# My daughter is depressed - need advice



## mdonbru (Oct 15, 2003)

Hello all-I don't usually post in this area of the board, but I have a question someone here might know the answer to. My daughter has been diagnosed with moderate depression and is undergoing treatment with CBT and medication. She seems to be getting better, but I'd like some more information on specific ways I can help her at home. There is some teen-specific information on the internet, but what I really need is to get in touch with other parents for some support and ideas. Does anyone know of a bulletin board that is for parents of depressed children? I think sharing experiences with other parents would be really great. Thanks,Marty


----------



## Tiss (Aug 22, 2000)

Hi Marty, Sorry to hear about your daughter's depression. It is terrible to watch our kids suffer. My daughter was diagnosed with OCD when she was in 5th grade and has been on meds since. She is 18 and will not talk to me about it at all. How old is your daughter? I think a support group for parents would be great. Sometimes we have to watch our kids without doing alot--especially if they are in therapy and on the right medication--especially if they don't want to share with us (parents) and alot of times they don't.

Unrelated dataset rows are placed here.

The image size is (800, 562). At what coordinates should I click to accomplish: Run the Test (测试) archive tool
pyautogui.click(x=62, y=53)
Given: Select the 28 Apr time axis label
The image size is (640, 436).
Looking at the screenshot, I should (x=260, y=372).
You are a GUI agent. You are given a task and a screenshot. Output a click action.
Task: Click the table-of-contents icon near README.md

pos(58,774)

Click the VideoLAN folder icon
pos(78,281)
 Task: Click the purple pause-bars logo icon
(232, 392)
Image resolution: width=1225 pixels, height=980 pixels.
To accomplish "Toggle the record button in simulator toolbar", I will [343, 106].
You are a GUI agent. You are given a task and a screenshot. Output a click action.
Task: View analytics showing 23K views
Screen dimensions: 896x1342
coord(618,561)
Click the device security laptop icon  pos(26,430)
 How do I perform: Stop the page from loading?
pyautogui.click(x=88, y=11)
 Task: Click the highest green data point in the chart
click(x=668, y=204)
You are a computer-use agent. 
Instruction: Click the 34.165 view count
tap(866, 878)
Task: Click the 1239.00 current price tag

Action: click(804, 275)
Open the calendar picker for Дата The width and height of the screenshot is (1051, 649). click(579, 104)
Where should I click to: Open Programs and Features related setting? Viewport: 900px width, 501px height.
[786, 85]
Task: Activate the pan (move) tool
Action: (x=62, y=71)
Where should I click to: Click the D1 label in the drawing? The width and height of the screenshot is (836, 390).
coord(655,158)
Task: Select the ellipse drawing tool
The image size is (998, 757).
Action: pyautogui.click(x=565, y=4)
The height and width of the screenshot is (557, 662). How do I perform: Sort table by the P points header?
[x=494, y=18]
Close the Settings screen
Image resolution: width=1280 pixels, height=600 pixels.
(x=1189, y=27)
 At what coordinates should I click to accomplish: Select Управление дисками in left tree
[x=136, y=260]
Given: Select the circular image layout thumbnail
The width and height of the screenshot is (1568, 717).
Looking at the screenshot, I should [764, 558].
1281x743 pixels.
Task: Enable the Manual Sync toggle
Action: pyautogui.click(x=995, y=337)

I still watch my daughter for danger signs though--serious depression, worsening OCD symptoms, etc


----------



## mdonbru (Oct 15, 2003)

Tiss-My daughter is 14. We noticed that she seemed to be "not herself" about 6 months ago. I tried talking to her about it but she did not want to open up to me. Finally about 3 monthsa go she came to me and said she thought she needed some help - wanted drugs for depression. So We started taking her to a therapist who, after a few sessions, decided she would benefit from some medications. I worry a lot about her being on anti-depressants, but she seems to be feeling better. I just would like to be able to have the right tools to help her with her thought patterns here at home. There is so little info out there...I do know how you feel about your daughter not sharing with you - I get frustrated because I want so badly to help. I'm scared for her - I don't want her to hurt herself.Marty


----------



## Tiss (Aug 22, 2000)

Do you go to therapy with your daughter? By that I mean, if you take her, you might request a few minutes with the therapist before/or after your daughter's therapy session. That is the way I have done it with both my son (who was an alcoholic and drug addict at age 14--another story) but a HORRIBLE experience and my daughter who has been in therapy from time to time for her OCD. I still go with her to her psychiatrist and he will talk to me for a few minutes (now I have to get my daughter's permission) but at age 14 I did not need that permission.


----------



## mdonbru (Oct 15, 2003)

Yes - I sometimes go in with her. The therapist tells me she is quite verbal and open with him when they are alone, but she clams up when I am in there with her. I don't think she trusts me very much. We are working on that aspect of our relationship. I'd like to have a session or two just with him so maybe he can give me some pointers on how to communicate with her better. I know he can't tell me exactly what she tells him, but he is getting to know her better now and can maybe clue me in on what he thinks might work with her. Marty


----------



## Tiss (Aug 22, 2000)

I think 14 is the worst age possible for anybody, anywhere on earth. It is hard. Self image, self consciousness, etc rule the head and emotions. You sound like a very good parent, willing to get help for your daughter and go to the sessions and learn everything possible about how to help your daughter. Remind yourself that she has a good safety net under her---you and her therapist. It is so very hard to control our own anxiety when it comes to our kids!


----------



## 17176 (Mar 31, 2005)

Know how you feel Marty, my youngest daughter is 16 and has been on anti-depressants since she was 15, its hard for me to know what to say to her about it, angi has a habit of bottling everything up, i think shes depressed because me and adolph got seperated when she was 10...Good luck with your daughter i know its hard, but im hoping angi gets through it, and also your daughter.. good luck


----------